→ RECORDS FOR THE TASK
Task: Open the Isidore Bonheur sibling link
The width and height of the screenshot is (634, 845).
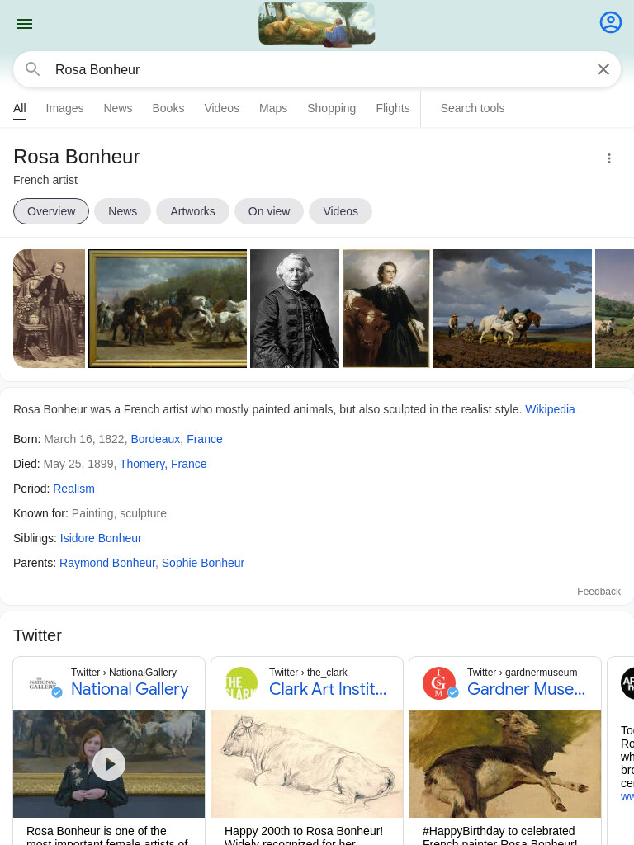Action: pos(101,538)
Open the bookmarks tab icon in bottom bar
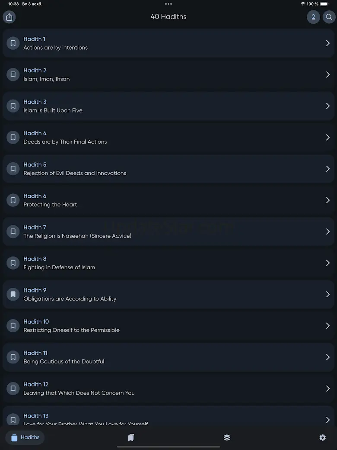 [131, 437]
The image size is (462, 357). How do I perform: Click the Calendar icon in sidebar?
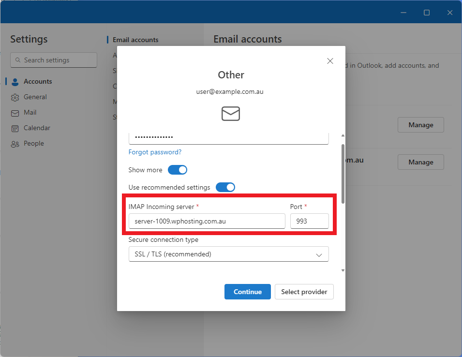(x=15, y=128)
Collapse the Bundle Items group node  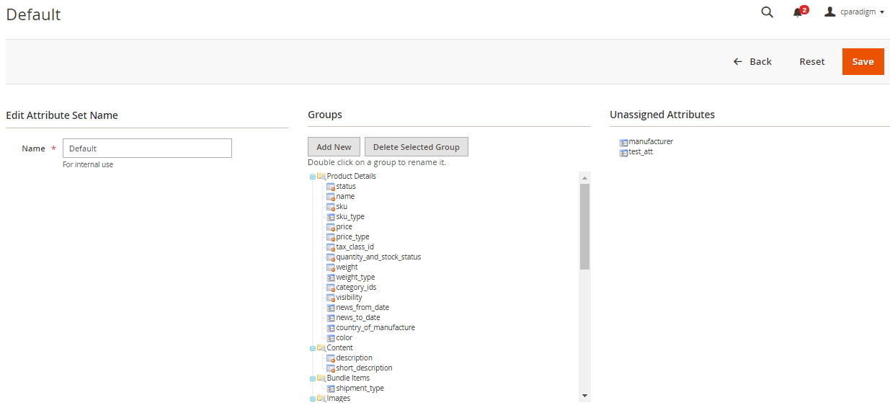[x=312, y=378]
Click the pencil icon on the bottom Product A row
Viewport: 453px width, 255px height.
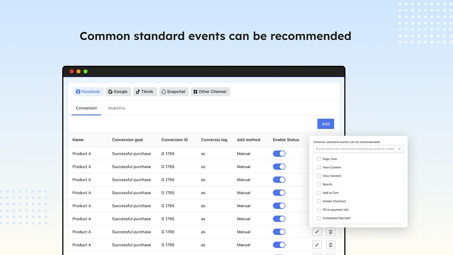click(x=317, y=245)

→ WHAT YOU NEED TO DO
Take the line that contains "Click the pencil" as the first and the last line of the records as the end, and please quote those lines exactly, pictures omitted.

→ RESULT BELOW
Click the pencil icon on the bottom Product A row
Viewport: 453px width, 255px height.
click(x=317, y=245)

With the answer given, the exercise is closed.